Mark Leake

Anniversary Chair of Biological Physics

University of York

Mark is Coordinator of the Physics of Life Group at the Departments of Physics and Biology, and one of the Research Champion for Technologies for the Future in the Vice Chancellor’s office.

His research team specializes in developing innovative methods of single-molecule biophysics to address a range of complex biological questions. One of these tools involves single-molecule imaging with fluorescence microscopy at millisecond timescales. Post-experiment image analysis is a key part of this, and Mark and his team have devised, implemented, and refined several novel image analysis pipelines to extract key physical parameters such as molecular colocalisation, diffusion constants, and molecular stoichiometries in systems ranging from simple bacteria to complex human cancer cells.

Project Overview

Thanks to funding from organizations like BBSRC, EPSRC, the EU’s Marie Curie scheme, the Royal Academy of Engineers, and the Leverhulme Trust, my group has spent several years updating our fluorescence microscopes to take advantage of new large-chip sCMOS cameras and high-power high-stability excitation lasers and as a result we are now able to produce in the region of 1 TB of data per day, per microscope.

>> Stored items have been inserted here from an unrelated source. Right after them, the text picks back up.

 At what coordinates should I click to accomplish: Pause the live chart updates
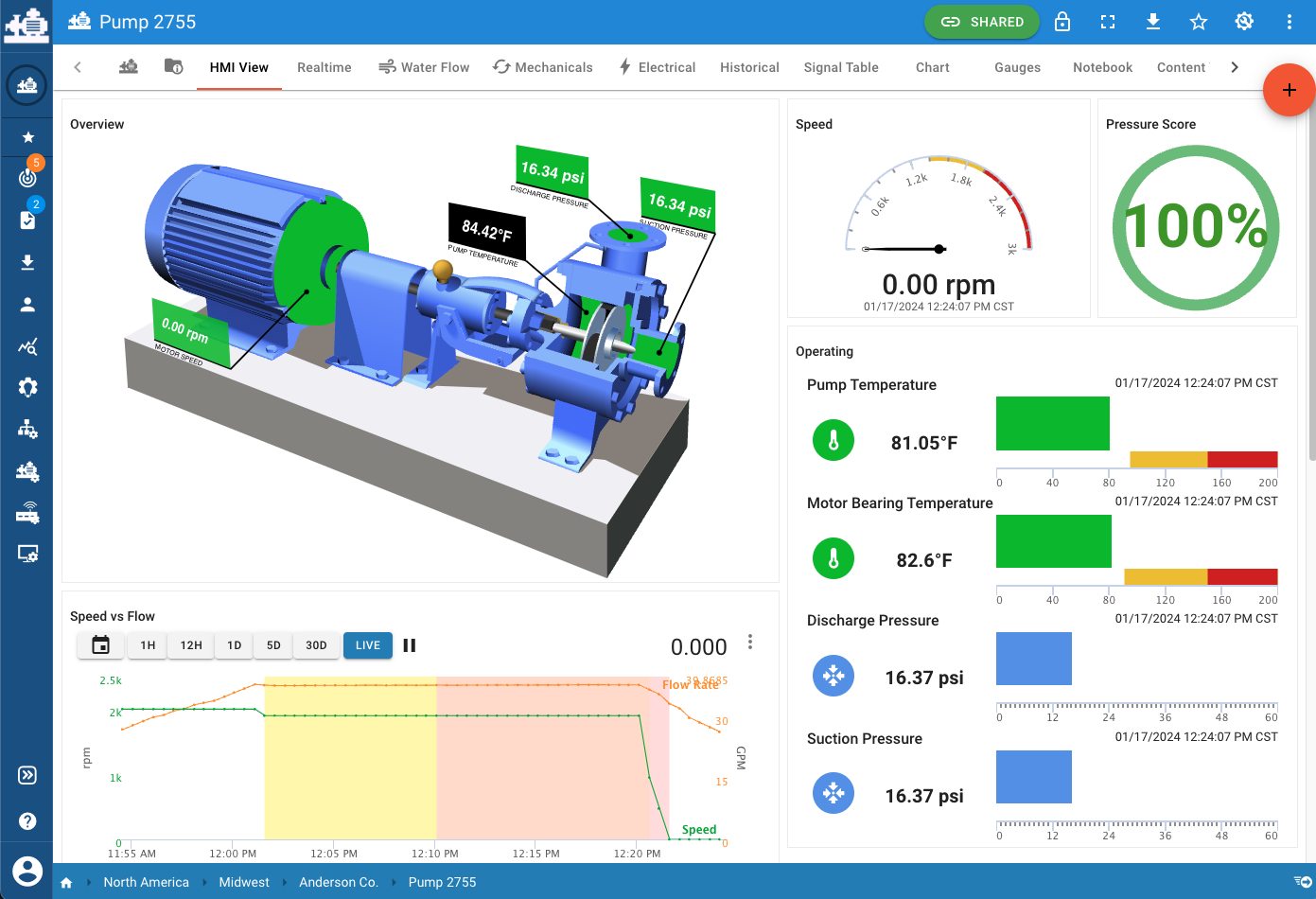[409, 645]
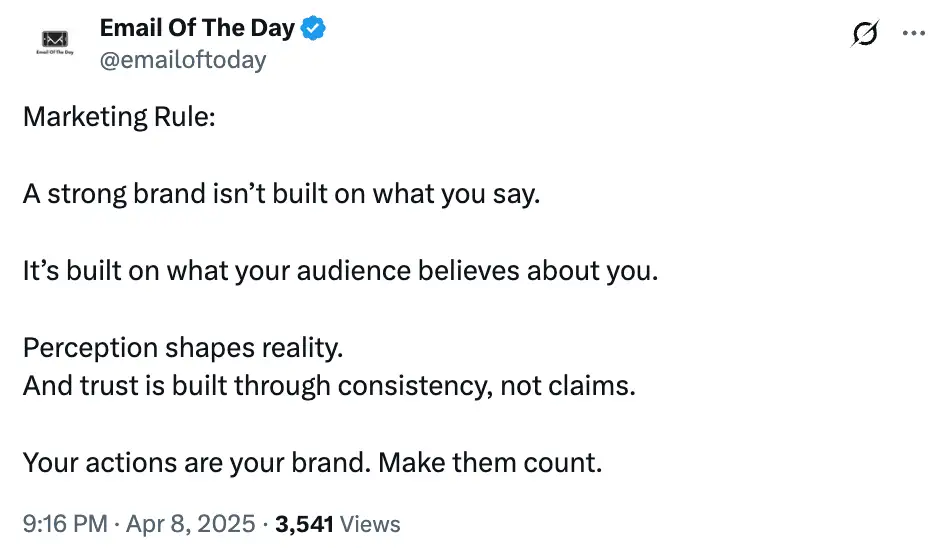This screenshot has width=940, height=554.
Task: Click the 'Perception shapes reality.' line
Action: coord(183,348)
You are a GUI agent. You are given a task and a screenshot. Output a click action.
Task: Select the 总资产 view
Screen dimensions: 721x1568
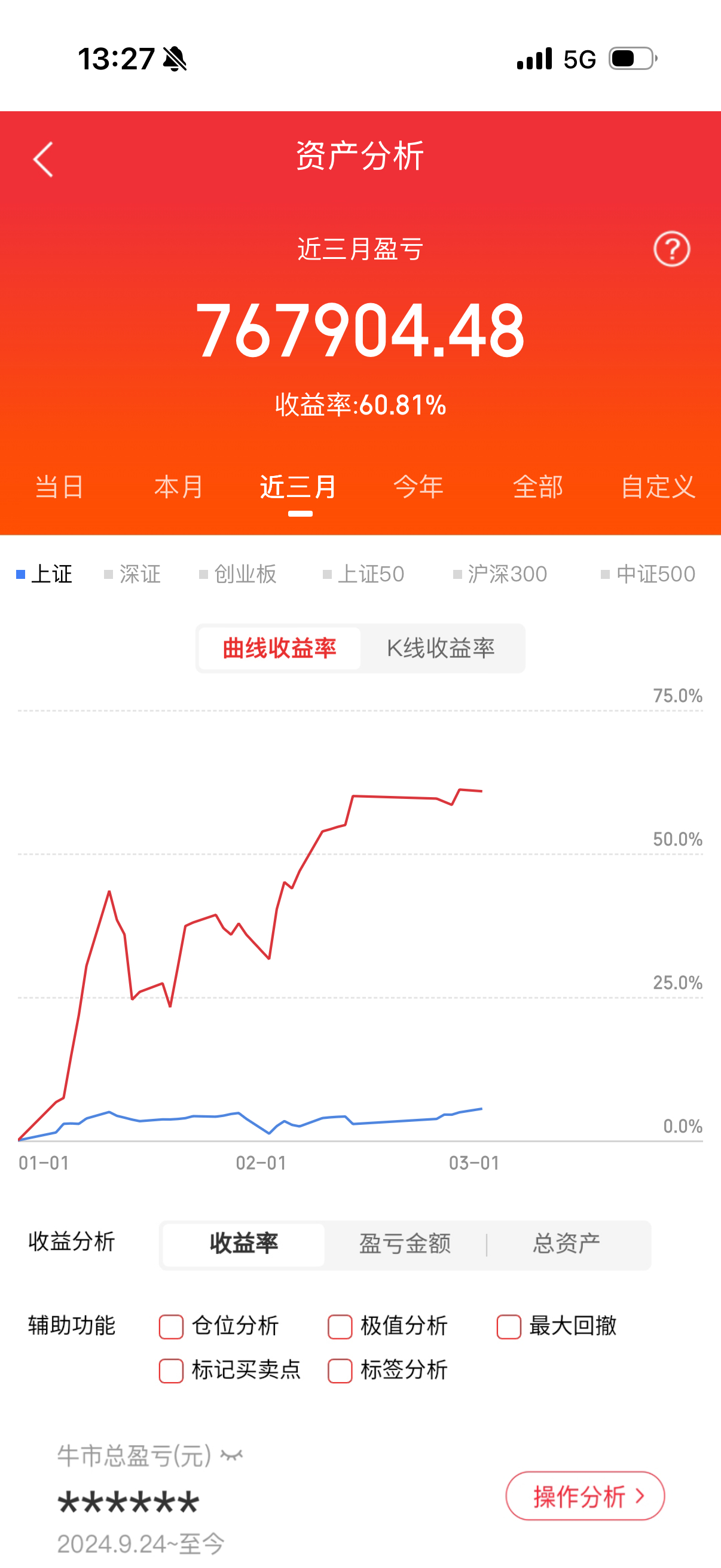[x=566, y=1244]
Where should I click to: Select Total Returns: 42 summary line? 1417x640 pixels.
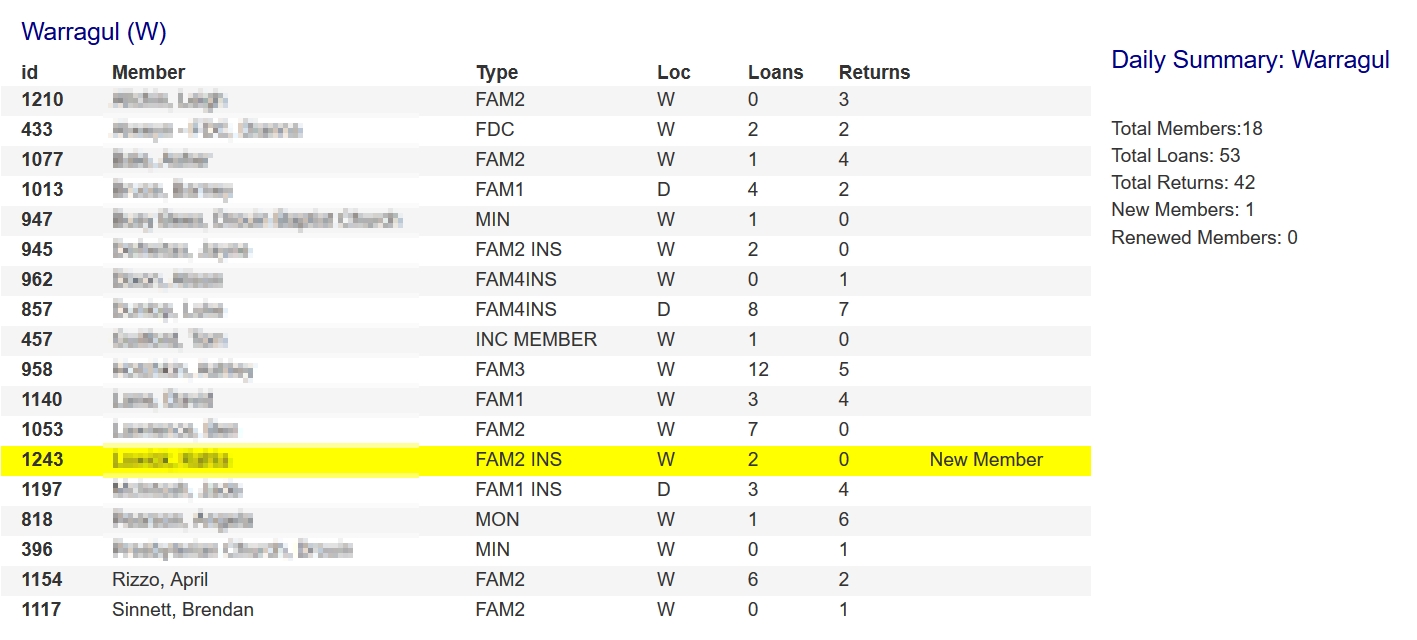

Analysis of this quantity of data is a considerable challenge and our previous analysis software was proving to be a bottleneck, as well as presenting a high barrier to entry for new users. Led by a postdoctoral research assistant, we therefore began the daunting process of consolidating our analysis routines into one package written in Python to make use of its natural modularity and highly efficient computational libraries such as NumPy.

Did you work with a research software engineer (RSE) from the start of the project?

This project was spearheaded by a postdoctoral research assistant (Dr Jack Shepherd) who has taken a leading role in image analysis in my group. However, to ensure the final product was truly extensible and future proof, we realised we needed to draw on the expertise of a professional software developer, and we turned to Ed Higgins, a Research Software Engineer in the University of York IT services department who has expertise across a range of programming languages including MATLAB and Python – the languages we moved between as part of this project.

Within the first discussion of project aims it was obvious that Ed’s support would prove absolutely invaluable as he had many suggestions for improvement and extension, such as developing a GUI which would allow the software to be web hosted or installed on a dedicated analysis server to reduce pressure on office workstations and make use of server-grade hardware including high-speed data interconnects.

What are the key challenges that RSE collaboration has helped to overcome?

Translating a highly diffuse codebase between different programming languages while simultaneously consolidating them into one software platform is a challenging undertaking that presented many foreseen and unforeseen hurdles.

My research team’s previous analysis suite was in reality ,four or five different utilities which users chained together to produce a bespoke workflow for each experiment. As part of this project,t we therefore had to solve the problem of creating a program that could be used with almost unrestricted flexibility while remaining one cohesive piece.

Here, Ed’s expertise was invaluable as he quickly designed an overarching data architecture on which we can perform operations on in almost any order. Ed also suggested and implemented a GUI, which is suitable for web or server hosting and considerably easier for new users to work with and implemented robust parallelization to improve performance – we have measured an order of magnitude decrease in runtime with identical data and parameters. Ed also set up our GitHub and introduced workflows for future software development to ensure that our software is maintainable and sustainable – and avoid another total rewrite in the future!

Having worked with RSEs, will it change your approach in the future?

Our approach has certainly been changed by our collaboration with the RSE team. Apart from changing our primary analysis language and relying more on external libraries, we now use proper version control software and archiving, and will now be providing Zenodo-generated DOIs of the exact state of the software used in our research publications to make sure that our research is truly open and reproducible.

Can you tell us more about your current or future research projects?

With the core single-molecule tracking in place, our focus is now turning towards adding functionality which will facilitate analysis of more complex microscopy data which relies on simultaneous imaging of multiple colour channels or separate polarizations of light. While this will require some new code being written, we now have a flexible base to modify which will ensure our ongoing modifications and additions are painless, maintainable, and sustainable.

We are also aiming to work towards more fully open science, and now that our codebase is in Python we have the new opportunity of using Jupyter Notebooks. In the future, we hope that we will be able to include a link in our articles where users can generate the figures in the paper themselves using sample data, the correct version of the code, and the reported analysis parameters.

We hope that the current movement towards transparency in science continues, supported by expert RSEs – in the future, we intend to identify specific software needs during project conception, and include RSE costs as part of grant proposals.